Copy all lines in the material holding the string "hàng".

Given information =

┌──

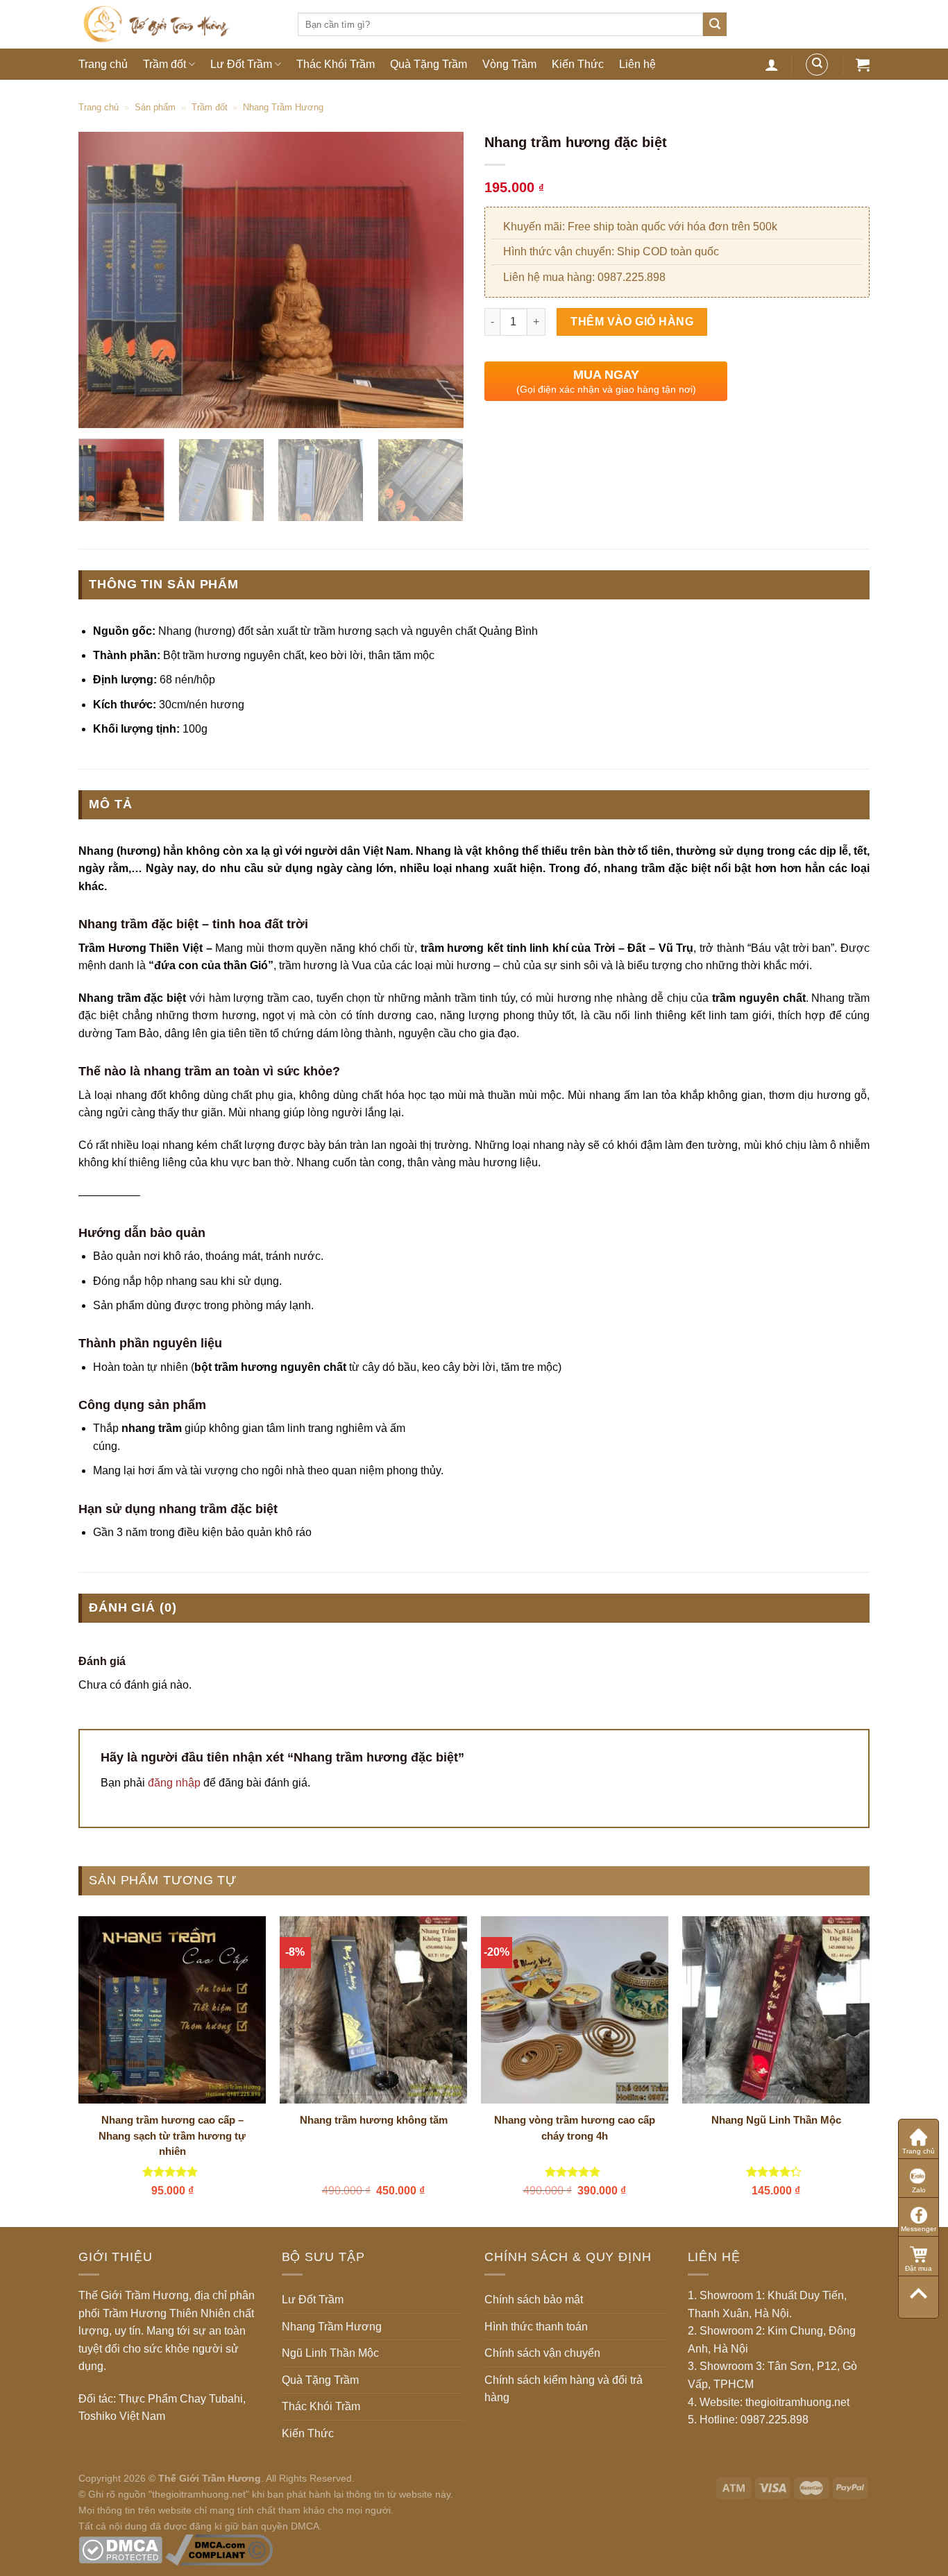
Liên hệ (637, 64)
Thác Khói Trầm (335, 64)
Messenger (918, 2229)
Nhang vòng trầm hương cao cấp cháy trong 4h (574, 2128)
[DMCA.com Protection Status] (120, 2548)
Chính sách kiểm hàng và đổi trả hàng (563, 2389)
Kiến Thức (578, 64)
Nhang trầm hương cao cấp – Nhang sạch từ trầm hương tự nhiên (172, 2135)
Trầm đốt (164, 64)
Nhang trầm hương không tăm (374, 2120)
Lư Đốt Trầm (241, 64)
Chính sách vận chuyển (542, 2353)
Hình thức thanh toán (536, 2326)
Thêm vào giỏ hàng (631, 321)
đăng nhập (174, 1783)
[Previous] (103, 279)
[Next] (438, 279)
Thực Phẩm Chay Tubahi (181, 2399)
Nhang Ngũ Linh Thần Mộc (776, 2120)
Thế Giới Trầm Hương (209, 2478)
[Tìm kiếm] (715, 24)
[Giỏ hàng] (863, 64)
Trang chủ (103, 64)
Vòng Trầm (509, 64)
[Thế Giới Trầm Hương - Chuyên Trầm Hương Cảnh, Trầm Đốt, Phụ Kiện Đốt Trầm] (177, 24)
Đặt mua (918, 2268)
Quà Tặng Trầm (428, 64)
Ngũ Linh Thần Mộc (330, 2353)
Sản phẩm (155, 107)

└──

Answer area =
Chính sách kiểm hàng và đổi trả hàng (563, 2389)
Thêm vào giỏ hàng (631, 321)
[Giỏ hàng] (863, 64)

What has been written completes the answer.